Okay, in regard to tech support, at first glance it looks like Nuance now provides you with a wealth of support options on their site… user guides, demo videos, training, FAQ, support forums (where it will take you two weeks to get an answer from someone who doesn’t even know the answer most likely),… even white papers! Ooh… but to call tech support and hopefully get an answer right away it will cost you… big time. Essentially $10 to $20 (depending if it’s from a web ticket or phone call) if you’re past the 90 day warranty period, and then just Monday thru Friday til 8pm Eastern time of course.
And I think one of the most frustrating issues is– that we’re stuck with using Nuance’s product… or nothing. Now I know Apple has some form of dictation built in to the OS and iOS, but a networked dictation solution– in my opinion– just plain sucks. For anyone who’s had to use dictation via siri or within notes, text, etc in the midst of a busy work day can attest, it all comes down to network congestion.
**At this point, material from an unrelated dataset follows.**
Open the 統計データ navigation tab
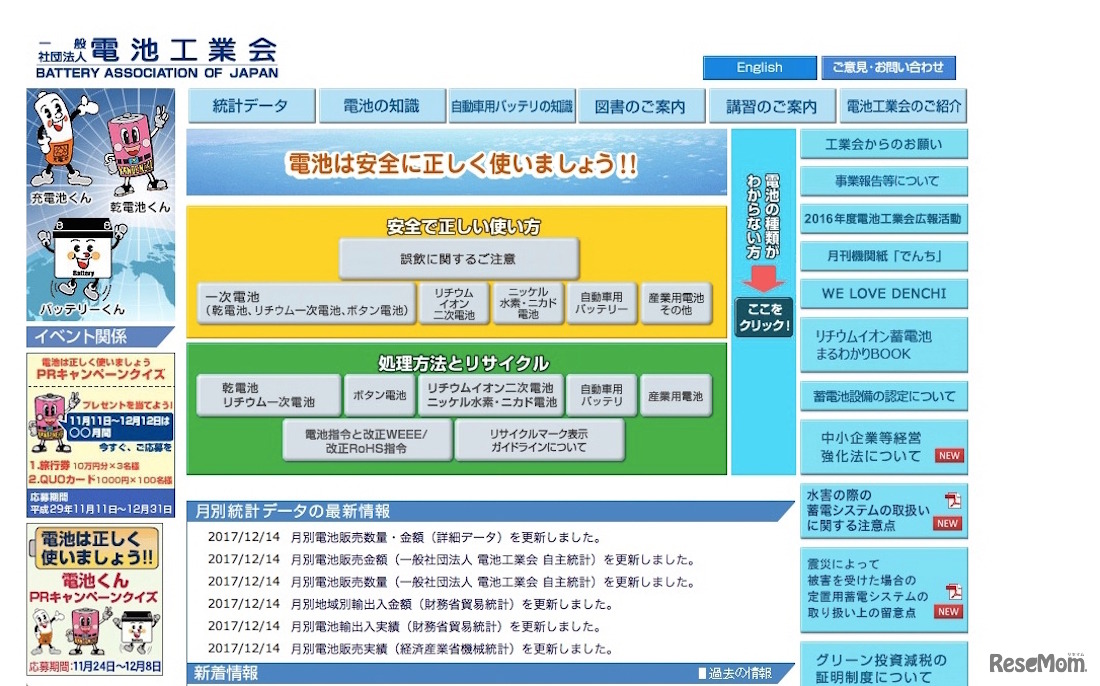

I’ll be in the midst of dictating notes from a client visit via my phone and notepad, and then the networked dictation will crap out in the middle of it, leaving me with having to use my index finger to type out the next 10 paragraphs or so. And I’m no whiz with typing on the phone– certainly not with my thumbs either. Even with a stylus it’s brutal on the hands and the eyes. I can imagine the same situation would happen on the desktop Mac, though at least I could resort to my usual “modified hunt & peck” method of typing on my keyboard.
So hopefully there will eventually be someone who comes forward into the ring and knocks Nuance off its pedestal.
Nuance now seems to be putting the majority of its efforts into their web-based subscription dictation solution “Dragon Anywhere,” and essentially leaving the rest of us behind. And considering the other big companies who have switched to subscription-based models, soon we may have no choice but to fork over their monthly fee (forever) if we want to use Nuance’s products on the Mac or PC.
Nuance has essentially monopolized the voice dictation business, and really needs a major competitor right now. It’s the only way we’re ever going to get a better product and better customer service, because both companies will be battling it out for our business. Until then we are at the mercy of Nuance and Apple’s very limited (and very frustrating) alternative.